-- YOUR TASK --
Repeat the part of the records that opens with the line containing "Tap the 50.0% y-axis tick label" and closes with the line containing "pos(528,200)", including both of those lines.

-- INPUT FOR THIS TASK --
** BEGIN **

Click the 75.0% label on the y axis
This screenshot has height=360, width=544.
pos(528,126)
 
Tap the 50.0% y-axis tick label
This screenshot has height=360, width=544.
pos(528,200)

** END **
** BEGIN **

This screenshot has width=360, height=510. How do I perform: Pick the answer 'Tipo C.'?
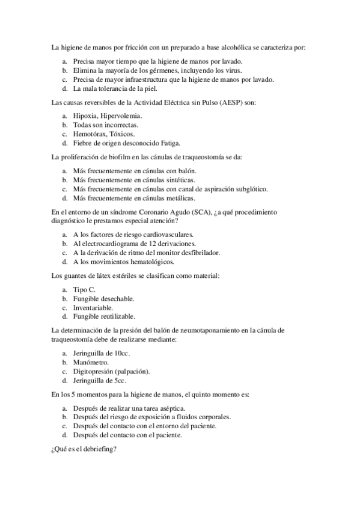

** END **

-- CORRECT RESPONSE --
Tap the 50.0% y-axis tick label
This screenshot has height=360, width=544.
pos(528,200)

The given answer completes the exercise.